Step 2: Transfer to Device#
scp -r $MODEL_NAME/onnx \
<device_user>@<device_ip>:~/tensorrt-edgellm-workspace/$MODEL_NAME/
Step 3: Build Engines (Thor Device)#
export WORKSPACE_DIR=$HOME/tensorrt-edgellm-workspace
export MODEL_NAME=Alpamayo-R1-10B
cd ~/TensorRT-Edge-LLM
# Build language model engine
./build/examples/llm/llm_build \
--onnxDir $WORKSPACE_DIR/$MODEL_NAME/onnx/llm \
--engineDir $WORKSPACE_DIR/$MODEL_NAME/engines/llm \
--maxInputLen 3424 \
--maxKVCacheCapacity 4096 \
--maxBatchSize 6
# Build visual encoder engine
./build/examples/multimodal/visual_build \
--onnxDir $WORKSPACE_DIR/$MODEL_NAME/onnx/visual \
--engineDir $WORKSPACE_DIR/$MODEL_NAME/engines \
--minImageTokens 160 \
--maxImageTokens 18432 \
--maxImageTokensPerImage 192
# Build action expert engine
./build/examples/multimodal/action_build \
--onnxDir $WORKSPACE_DIR/$MODEL_NAME/onnx/action \
--engineDir $WORKSPACE_DIR/$MODEL_NAME/engines \
--maxBatchSize 6
visual_build writes $WORKSPACE_DIR/$MODEL_NAME/engines/visual/, and
action_build writes $WORKSPACE_DIR/$MODEL_NAME/engines/action/. Both
subdirectories are loaded through --multimodalEngineDir during inference.

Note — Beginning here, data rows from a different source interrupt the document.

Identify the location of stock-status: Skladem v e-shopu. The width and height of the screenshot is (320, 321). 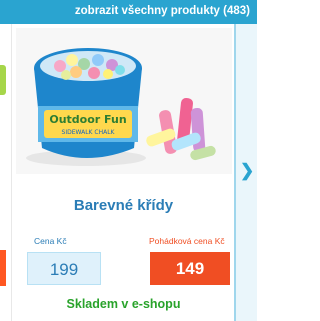
(124, 304).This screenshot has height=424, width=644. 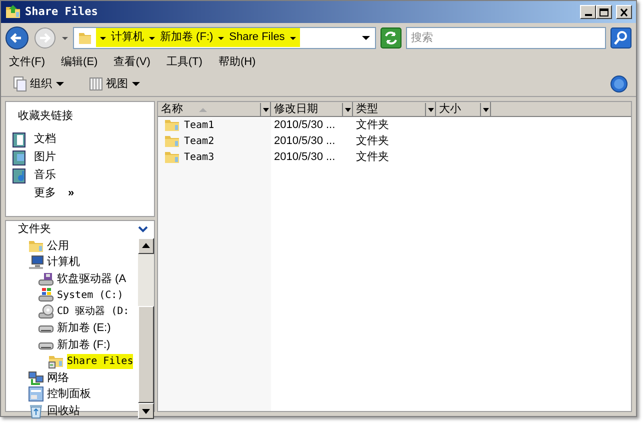 I want to click on music-icon, so click(x=20, y=176). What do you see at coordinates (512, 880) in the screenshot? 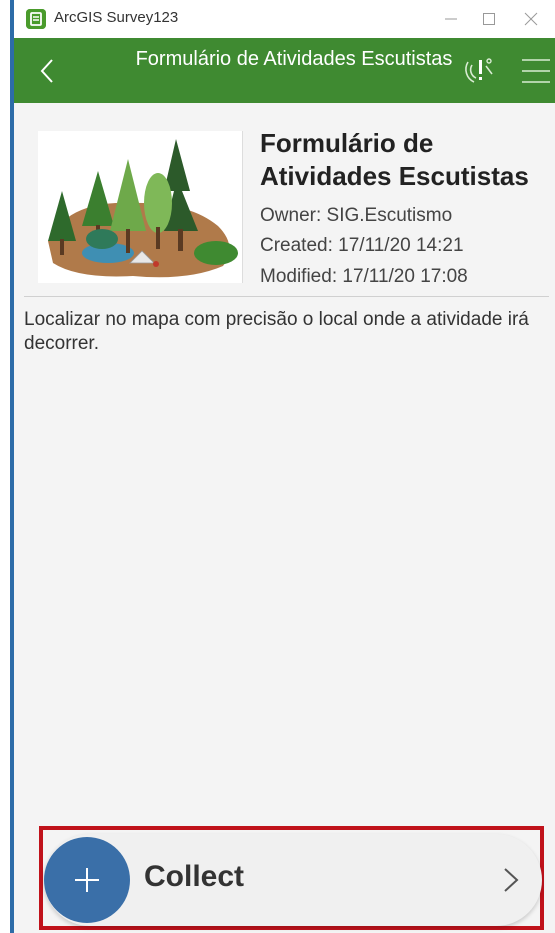
I see `chevron-right-icon` at bounding box center [512, 880].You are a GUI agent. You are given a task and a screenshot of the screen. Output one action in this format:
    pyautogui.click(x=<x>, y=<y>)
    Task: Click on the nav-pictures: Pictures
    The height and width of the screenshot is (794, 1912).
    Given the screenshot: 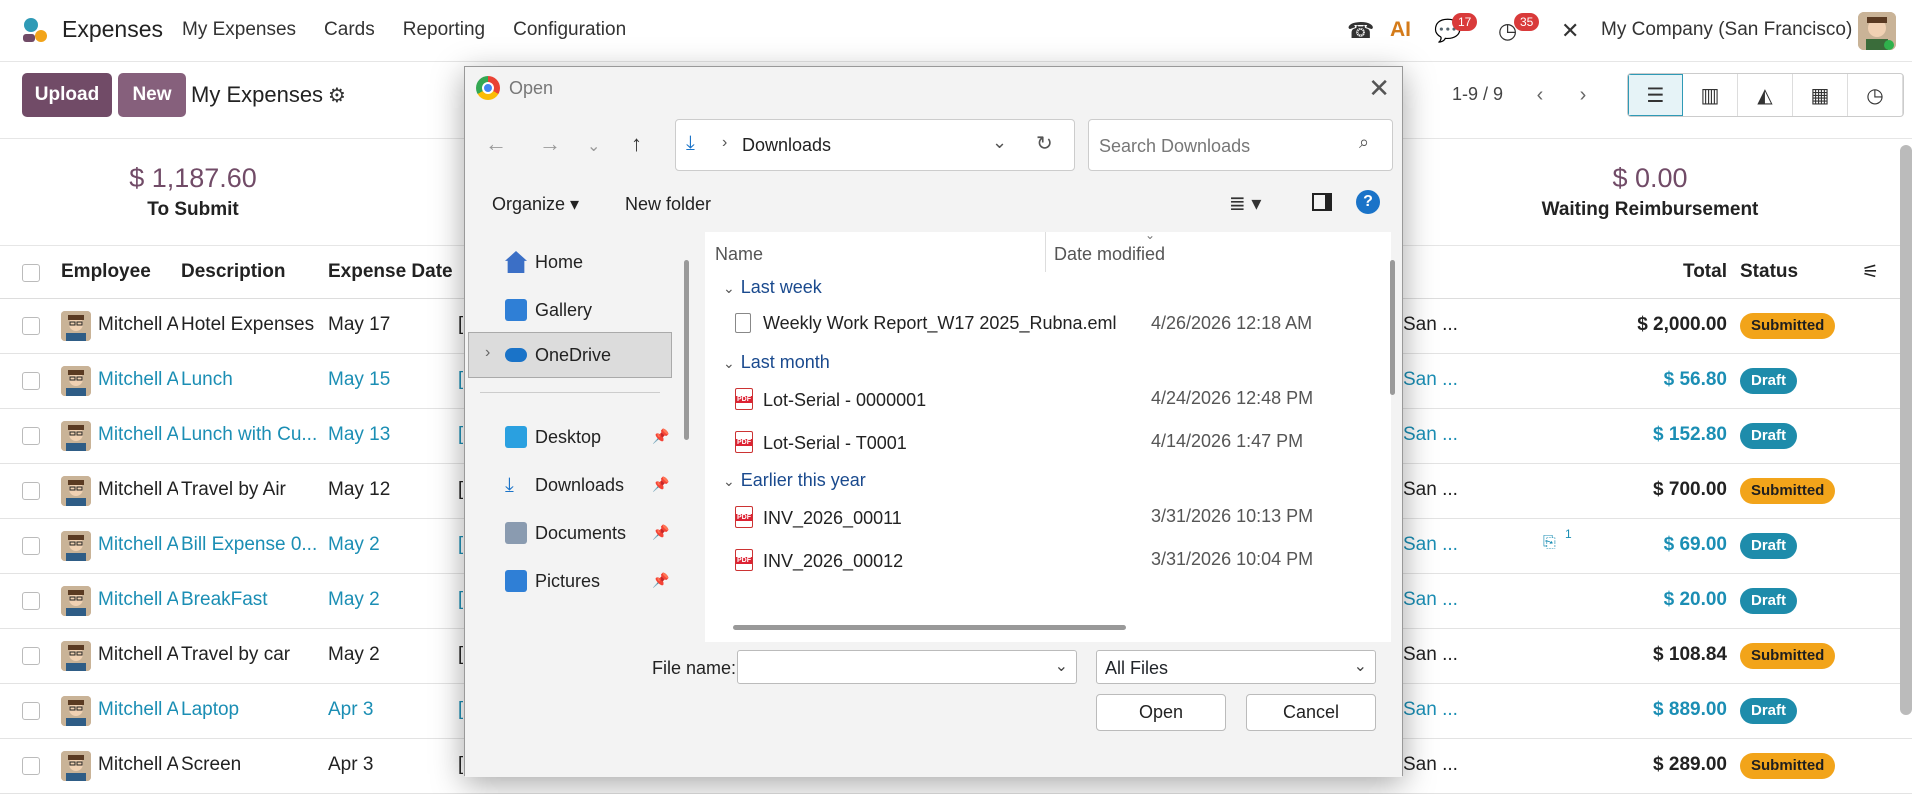 What is the action you would take?
    pyautogui.click(x=552, y=581)
    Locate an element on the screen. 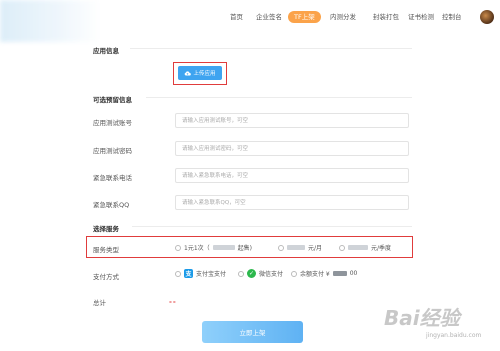 This screenshot has width=500, height=351. label-total: 总计 is located at coordinates (100, 303).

Step 4: Run Inference (Thor Device)#
Create an input file $WORKSPACE_DIR/input_action.json. The trajectory
content item provides past egomotion history as [x, y, z] positions. Replace
the image paths with actual RGB image files. The checkpoint card describes the
primary setting as 4 cameras over 4 timesteps; the runtime parser accepts the
images as an ordered list of image content items.
{
"batch_size": 1,
"temperature": 1.0,
"top_p": 1.0,
"top_k": 50,
"max_generate_length": 128,
"requests": [
{
"messages": [
{
"role": "system",
"content": [
{
"type": "text",
"text": "You are a driving assistant that generates safe and accurate actions."
}
]
},
{
"role": "user",
"content": [
{"type": "image", "image": "/path/to/frame_00.png"},
{"type": "image", "image": "/path/to/frame_01.png"},
{"type": "image", "image": "/path/to/frame_02.png"},
{"type": "image", "image": "/path/to/frame_03.png"},
{"type": "image", "image": "/path/to/frame_04.png"},
{"type": "image", "image": "/path/to/frame_05.png"},
{"type": "image", "image": "/path/to/frame_06.png"},
{"type": "image", "image": "/path/to/frame_07.png"},
{"type": "image", "image": "/path/to/frame_08.png"},
{"type": "image", "image": "/path/to/frame_09.png"},
{"type": "image", "image": "/path/to/frame_10.png"},
{"type": "image", "image": "/path/to/frame_11.png"},
{"type": "image", "image": "/path/to/frame_12.png"},
{"type": "image", "image": "/path/to/frame_13.png"},
{"type": "image", "image": "/path/to/frame_14.png"},
{"type": "image", "image": "/path/to/frame_15.png"},
{
"type": "trajectory",
"trajectory": [
[-13.570470809936523, 0.06137955188751221, -0.021795138716697693],
[-12.617349624633789, 0.05502257123589516, -0.021485785022377968],
[-11.672354698181152, 0.04983367770910263, -0.019761288538575172],
[-10.733928680419922, 0.04469458386301994, -0.01891801320016384],
[-9.802403450012207, 0.03998061269521713, -0.019592544063925743],
[-8.87903118133545, 0.034502264112234116, -0.016824787482619286],
[-7.963467121124268, 0.03007129393517971, -0.011910118162631989],
[-7.054953098297119, 0.02519317716360092, -0.008388019166886806],
[-6.15440559387207, 0.020703254267573357, -0.003812047652900219],
[-5.261260032653809, 0.016889382153749466, 0.0007052596774883568],
[-4.374241828918457, 0.012481293641030788, 0.004680476617068052],
[-3.4911155700683594, 0.00914590060710907, 0.0029235705733299255],
[-2.611931085586548, 0.005678099580109119, 7.79956899350509e-05],
[-1.736931562423706, 0.003552841255441308, -0.0018224255181849003],
[-0.8664319515228271, 0.001968142343685031, -0.001738768769428134],
[0.0, 0.0, 0.0]
]
},
{
"type": "text",
"text": "output the chain-of-thought reasoning of the driving process, then output the future trajectory."
}
]
}
]
}
]
}
Run inference:
cd ~/TensorRT-Edge-LLM
./build/examples/multimodal/action_inference \
--engineDir $WORKSPACE_DIR/$MODEL_NAME/engines/llm \
--multimodalEngineDir $WORKSPACE_DIR/$MODEL_NAME/engines \
--inputFile $WORKSPACE_DIR/input_action.json \
--outputFile $WORKSPACE_DIR/output_action.json
Check output_action.json for the response. Each entry includes output_text (VLM language output) and output_trajectory (predicted (accel, kappa) acceleration and curvature pairs).